La Commission européenne s’apprête à infliger à Google une amende historique pour violation du Digital Markets Act (DMA), le règlement européen sur les marchés numériques. Le montant de la sanction devrait dépasser les 500 millions d’euros, selon des informations de presse rapportées lundi 25 mai. Cette décision, attendue avant la pause estivale des institutions, constituerait la plus lourde pénalité jamais prononcée par l’Union européenne pour non-respect du DMA.

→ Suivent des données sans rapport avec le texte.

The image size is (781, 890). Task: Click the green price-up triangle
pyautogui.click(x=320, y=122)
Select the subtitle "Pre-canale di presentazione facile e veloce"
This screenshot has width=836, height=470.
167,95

L’enquête ouverte en mars 2024 visait initialement trois géants américains du numérique : Alphabet (maison mère de Google et YouTube), Apple et Meta. Si Apple et Meta ont déjà été condamnés en avril 2025 – le premier à 500 millions d’euros, le second à 200 millions –, la procédure à l’encontre d’Alphabet avait été prolongée. Bruxelles reproche notamment à Google de favoriser ses propres services dans les résultats de son moteur de recherche, au détriment de ceux des concurrents. Les « clauses anti-steering », qui empêchent les développeurs de communiquer directement avec les utilisateurs d’applications, étaient également dans le collimateur des autorités.
La réponse de Google
Interrogé lundi, un porte-parole de Google a mis en avant les « modifications déjà apportées à Google Search » dans le cadre du DMA. Il a toutefois qualifié ces changements de « plus importante dégradation de l’histoire du produit, créant une expérience de second ordre pour les Européens au profit de quelques plaignants égoïstes ». L’entreprise estime avoir déjà consenti des efforts significatifs pour se conformer à la réglementation européenne.
Contexte et implications
Le DMA, entré en vigueur en 2022, impose aux plateformes désignées comme « contrôleurs d’accès » (gatekeepers) des obligations d’interopérabilité, de transparence et de non-discrimination. Cette nouvelle amende intervient dans un climat politique tendu entre Washington et Bruxelles. Le président américain Donald Trump a déjà dénoncé à plusieurs reprises les sanctions infligées aux entreprises américaines par l’Union européenne, qu’il considère comme une forme de protectionnisme. La décision à venir pourrait donc alimenter les tensions commerciales transatlantiques.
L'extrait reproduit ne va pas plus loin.